Télescope héliographique pour l'étude du magnétisme et des instabilités solaires

Le Télescope héliographique pour l’étude du magnétisme et des instabilités solaires, en abrégé THEMIS, est un télescope solaire français situé à l'observatoire du Teide sur Tenerife dans les îles Canaries et destiné à l’étude du magnétisme et des instabilités solaires.

Pour les articles homonymes, voir Thémis (homonymie).

Télescope solaire THEMIS
Le télescope solaire THEMIS, en 2012, situé à 2370 mètres d'altitude à l'observatoire du Teide.
Présentation
Type
Optique (en), solaire
Observatoire
Site web
Géographie
Adresse
Coordonnées
28° 18′ 12″ N, 16° 30′ 32″ O

Contexte

Dans les années 1970, la physique solaire est largement développée grâce aux observations de Meudon et au travail des théoriciens qui les ont exploitées. Les connaissances s’accumulent, mais une réponse amenant une nouvelle question, il faut sans cesse affiner les mesures des champs magnétiques et des mouvements de la matière dans les régions actives.

En 1975, le pôle solaire de l’observatoire de Meudon publiait un projet complet sur l’établissement d’un instrument solaire dans les îles Canaries. Cet instrument que Jean Rayrole concevait devait permettre la mesure des champs magnétiques avec une grande précision. Le projet déboucha vingt ans plus tard pour offrir à la communauté solaire le Télescope Héliographique pour l’Étude du Magnétisme et des Instabilités Solaires, ou plus simplement THEMIS.

Compte tenu de la complexité de cet instrument et de son actualité, nous n’en ferons qu’une description très sommaire. Il est toutefois important de comprendre la démarche scientifique qui a conduit l’équipe solaire de Meudon à l’étudier et à en assurer sa construction.

____

*Objectifs:*
1 > Indiquez en quelle année, d'après le texte sur le télescope THEMIS, le pôle solaire de l'observatoire de Meudon a publié son projet d'instrument solaire aux îles Canaries.
2 > Reproduisez sans rien changer le passage du texte sur le télescope THEMIS qui s'ouvre sur les mots « Pour les articles » et se termine par « l'observatoire du Teide. ».

*Données:*
____

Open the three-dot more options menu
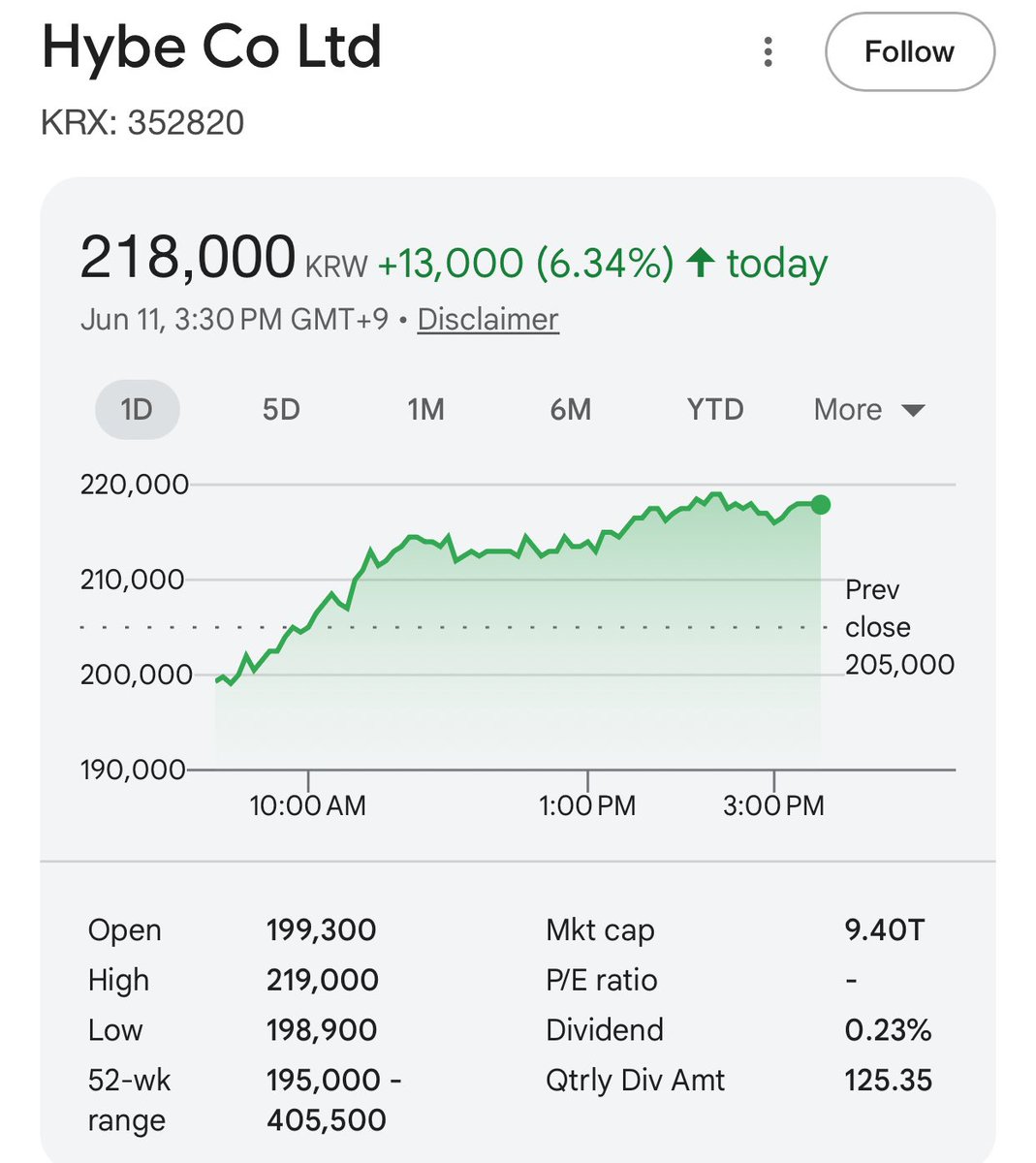The width and height of the screenshot is (1036, 1163). click(x=768, y=52)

____

*Résultats par tâche:*
1 > En 1975.

2 >
Pour les articles homonymes, voir Thémis (homonymie).

Télescope solaire THEMIS
Le télescope solaire THEMIS, en 2012, situé à 2370 mètres d'altitude à l'observatoire du Teide.